3 pointsby pw8 hours ago2 comments
  • pw8 hours ago
    HHS released a massive dataset of every Medicaid payment to every provider in the US: 227 million rows covering $1.09 trillion in spending across 617,000 billing providers. The data was released explicitly to crowdsource fraud detection.

    The raw data is a 2.9 GB Parquet file. I built MedicaidSpending.org to make it searchable and browsable.

    You can search by provider name or NPI, browse by state/city/specialty, and see individual provider pages with monthly spending trends, billing code breakdowns, and automated billing flags for statistical outliers.
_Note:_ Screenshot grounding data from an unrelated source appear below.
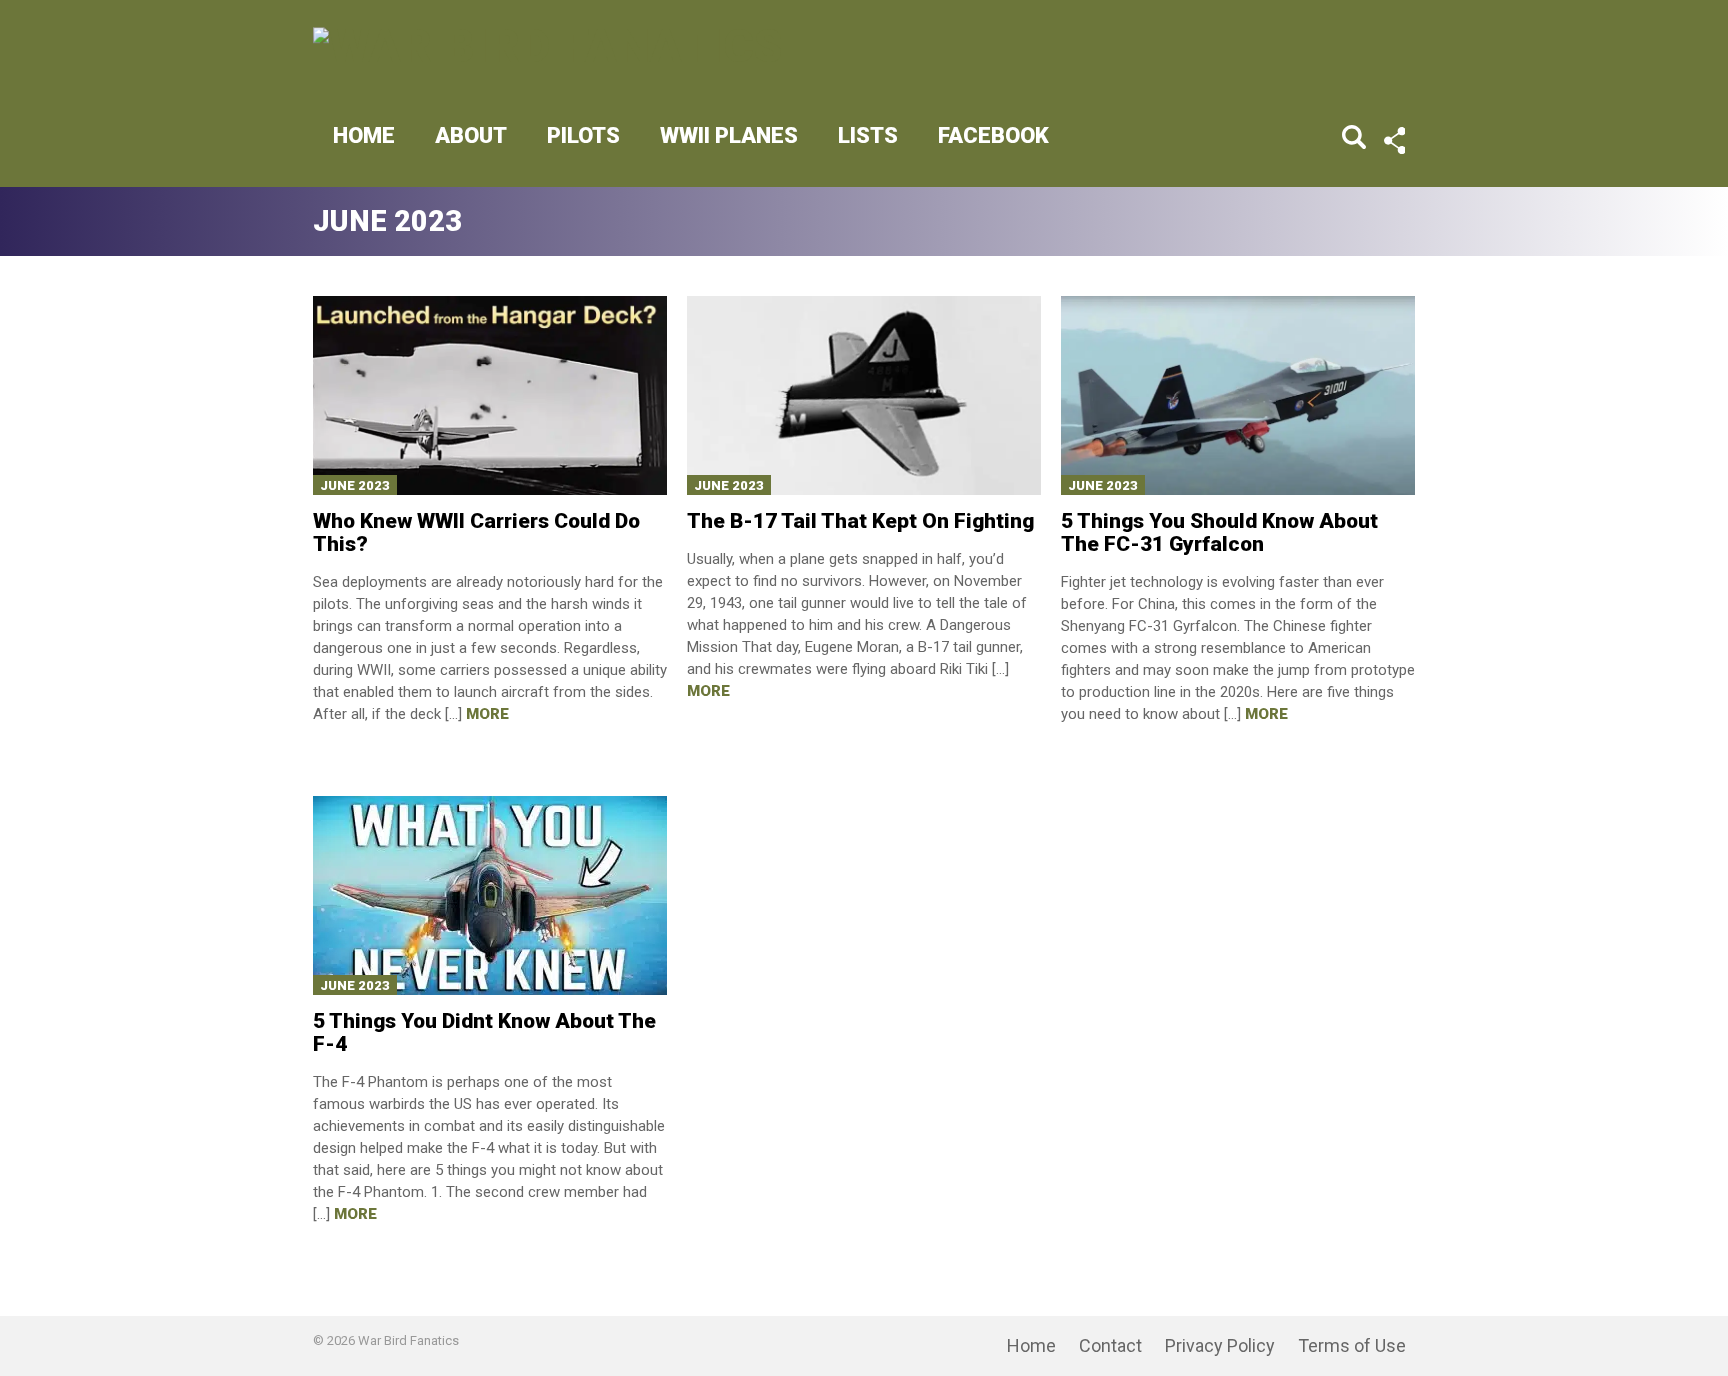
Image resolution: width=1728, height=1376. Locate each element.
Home (364, 135)
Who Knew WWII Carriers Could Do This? (476, 532)
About (471, 135)
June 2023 (355, 485)
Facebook (993, 135)
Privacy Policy (1220, 1345)
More (487, 714)
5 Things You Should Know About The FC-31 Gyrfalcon (1219, 532)
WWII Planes (729, 135)
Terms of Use (1352, 1345)
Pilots (583, 135)
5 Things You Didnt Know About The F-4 (484, 1032)
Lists (868, 135)
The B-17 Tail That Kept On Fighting (860, 521)
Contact (1110, 1345)
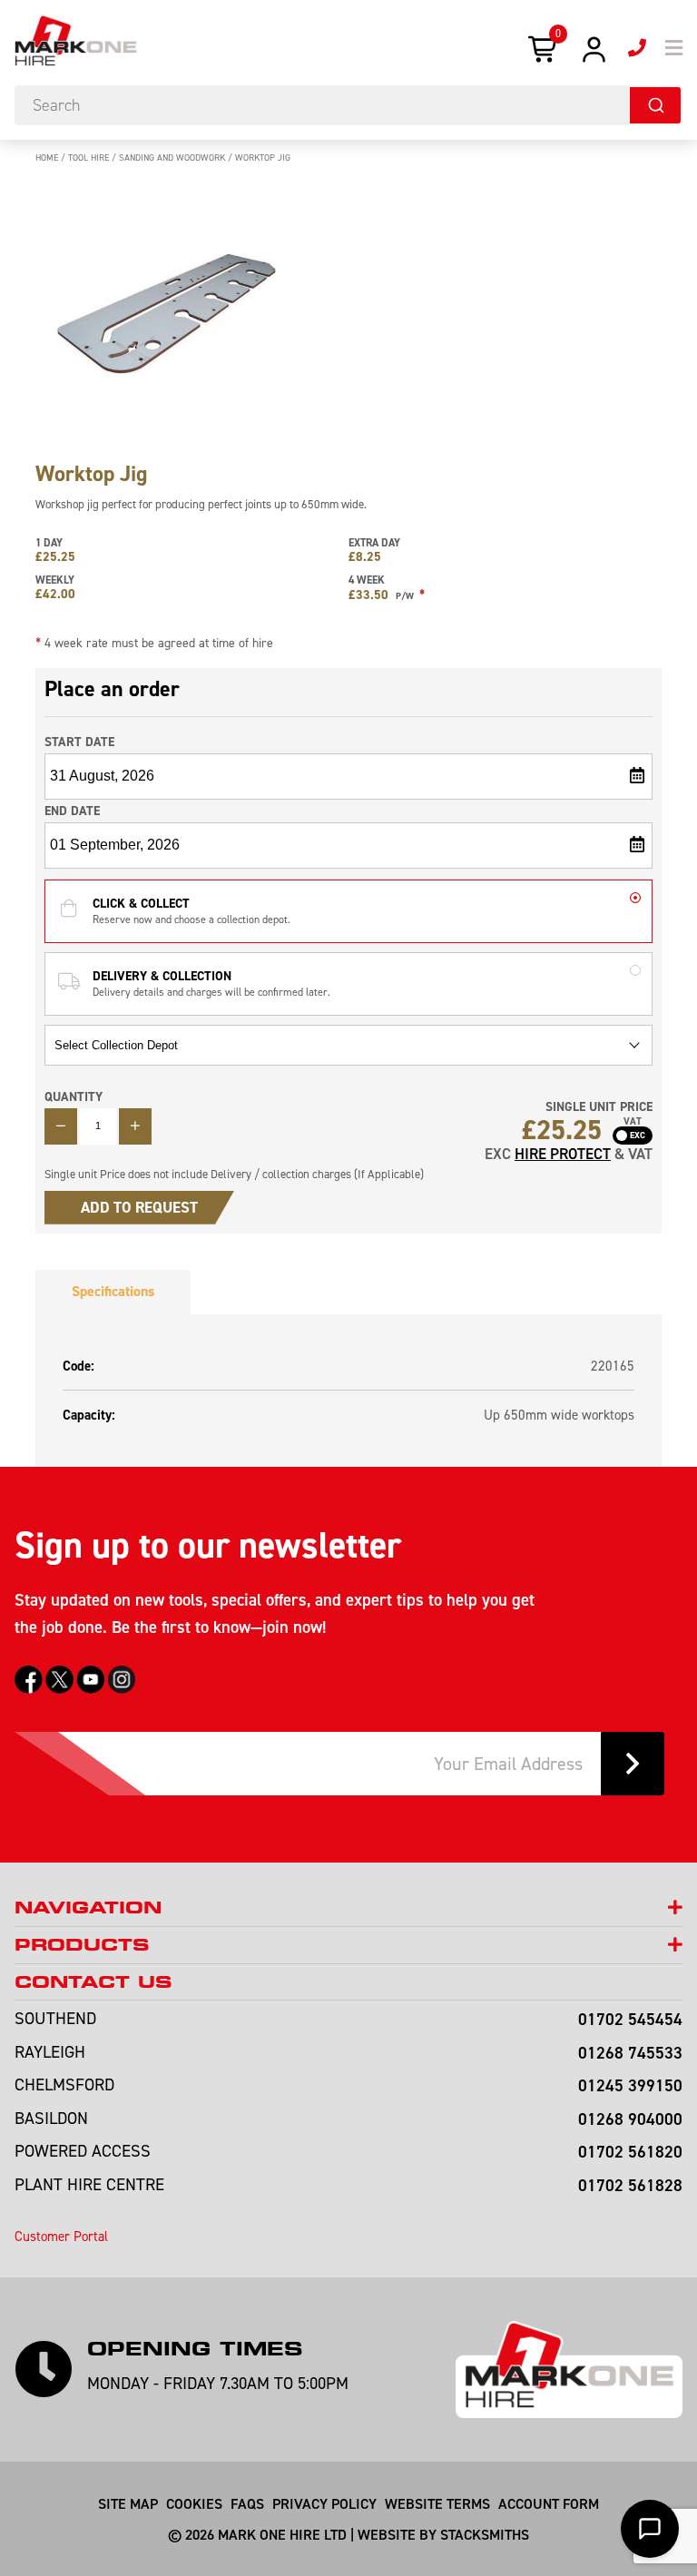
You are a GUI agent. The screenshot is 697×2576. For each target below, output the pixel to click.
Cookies (194, 2503)
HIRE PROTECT (563, 1154)
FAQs (247, 2503)
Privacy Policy (324, 2503)
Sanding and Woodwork (172, 157)
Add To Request (139, 1207)
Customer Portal (61, 2236)
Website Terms (437, 2503)
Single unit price (599, 1107)
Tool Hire (88, 157)
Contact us (93, 1981)
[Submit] (655, 105)
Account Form (548, 2503)
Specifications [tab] (113, 1291)
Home (46, 157)
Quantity (73, 1096)
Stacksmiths (484, 2534)
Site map (128, 2503)
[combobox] (348, 105)
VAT (632, 1121)
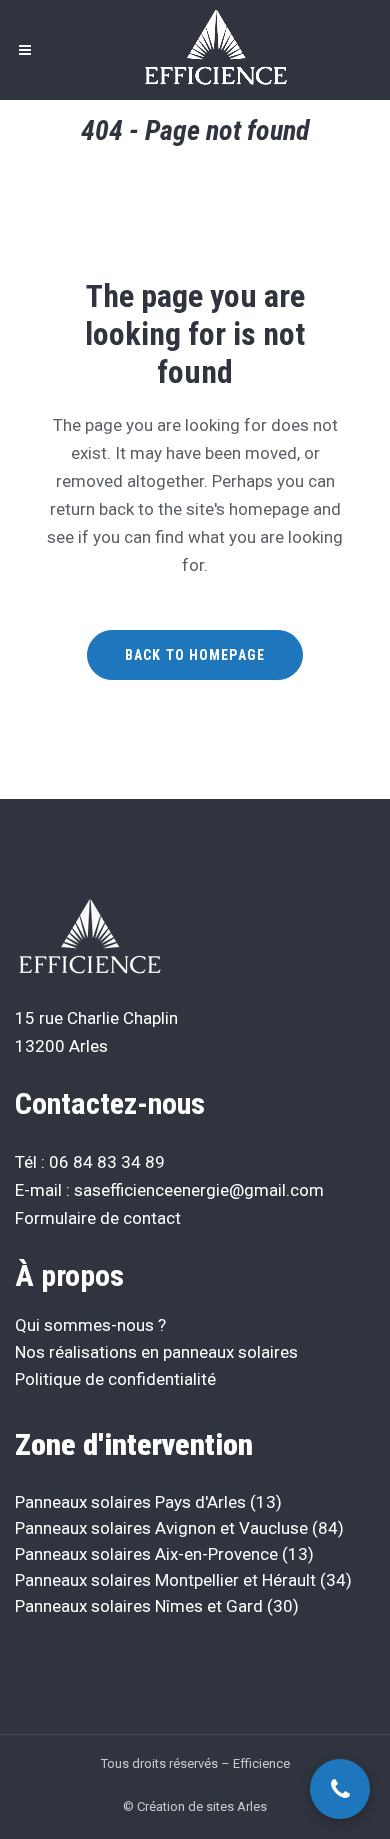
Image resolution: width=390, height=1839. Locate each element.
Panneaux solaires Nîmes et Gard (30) (157, 1606)
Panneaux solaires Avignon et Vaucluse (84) (179, 1528)
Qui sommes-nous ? (90, 1325)
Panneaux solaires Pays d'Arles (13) (148, 1502)
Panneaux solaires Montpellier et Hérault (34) (183, 1580)
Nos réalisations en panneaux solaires (156, 1352)
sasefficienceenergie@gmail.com (199, 1190)
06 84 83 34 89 (107, 1162)
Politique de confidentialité (115, 1379)
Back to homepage (195, 655)
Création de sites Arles (202, 1806)
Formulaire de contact (98, 1218)
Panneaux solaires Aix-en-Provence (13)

    Some of the patterns are striking. Brooklyn alone accounts for $31.8 billion in personal care services (code T1019) _ more than most states spend on all Medicaid combined. Some authorized officials control hundreds of billing entities. Early analysts scanning just 0.16% of providers flagged $90 billion in likely fraudulent payments.

    Technical details: - Go single binary, ~15 MB - 3.3 GB SQLite database (read-only, pre-aggregated from the 227M rows using DuckDB) - 900,000+ indexable pages generated from 13 templates - No JavaScript framework _ server-rendered HTML, Chart.js for one chart per provider page - Runs on a single VPS behind Caddy

    Data sources: HHS Medicaid Provider Spending dataset, NPPES provider registry, HCPCS code descriptions, OIG exclusion list, NUCC taxonomy codes.

    All public data, no login required.

    • floxy8 hours ago
      Thanks for doing this. I really like the idea of open/transparent government.
  • johng2 hours ago
    Site appears to be down but based on your description this is amazing. If even 10% of this is fraud it needs to be fixed. I'd be surprised if fraud isn't actually somewhere closer to 30%.